* [WHAT TO PRODUCE]: Find every line in the entries that holds the string "agent" and report it.

[[ PROVIDED MATERIAL open ]]

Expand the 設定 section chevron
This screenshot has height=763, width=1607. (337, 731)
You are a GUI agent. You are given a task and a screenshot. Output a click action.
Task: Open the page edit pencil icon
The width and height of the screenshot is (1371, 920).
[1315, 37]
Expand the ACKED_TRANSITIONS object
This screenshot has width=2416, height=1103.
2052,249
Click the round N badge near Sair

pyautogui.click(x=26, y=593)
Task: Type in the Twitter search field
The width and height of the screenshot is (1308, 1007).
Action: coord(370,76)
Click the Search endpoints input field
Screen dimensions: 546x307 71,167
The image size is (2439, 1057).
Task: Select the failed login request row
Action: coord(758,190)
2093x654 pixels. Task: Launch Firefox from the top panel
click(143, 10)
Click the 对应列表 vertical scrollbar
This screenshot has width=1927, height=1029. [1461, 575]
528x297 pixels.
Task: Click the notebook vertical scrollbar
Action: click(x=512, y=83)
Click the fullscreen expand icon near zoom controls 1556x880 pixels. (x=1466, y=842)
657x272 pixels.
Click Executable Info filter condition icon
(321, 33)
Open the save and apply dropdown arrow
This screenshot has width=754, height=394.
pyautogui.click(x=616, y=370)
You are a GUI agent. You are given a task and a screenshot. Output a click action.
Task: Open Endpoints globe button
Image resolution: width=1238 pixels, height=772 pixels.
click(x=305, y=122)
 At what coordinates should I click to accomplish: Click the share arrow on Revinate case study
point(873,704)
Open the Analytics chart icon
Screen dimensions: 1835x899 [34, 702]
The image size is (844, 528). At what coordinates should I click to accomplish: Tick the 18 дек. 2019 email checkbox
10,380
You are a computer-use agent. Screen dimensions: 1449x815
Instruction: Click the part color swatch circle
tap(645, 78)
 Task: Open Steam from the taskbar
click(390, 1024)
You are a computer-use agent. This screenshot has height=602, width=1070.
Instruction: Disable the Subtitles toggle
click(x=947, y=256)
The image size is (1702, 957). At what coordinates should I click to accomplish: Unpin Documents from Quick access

[[ PROVIDED MATERIAL closed ]]

* [TASK RESULT]:
You are a GUI agent. You are given a task and a screenshot. Output a click action.
You are a GUI agent. You are given a task and a screenshot. Output a click action.
You are a computer-use agent. Screen dimensions: 1449x815
You are a computer-use agent. This screenshot has height=602, width=1070.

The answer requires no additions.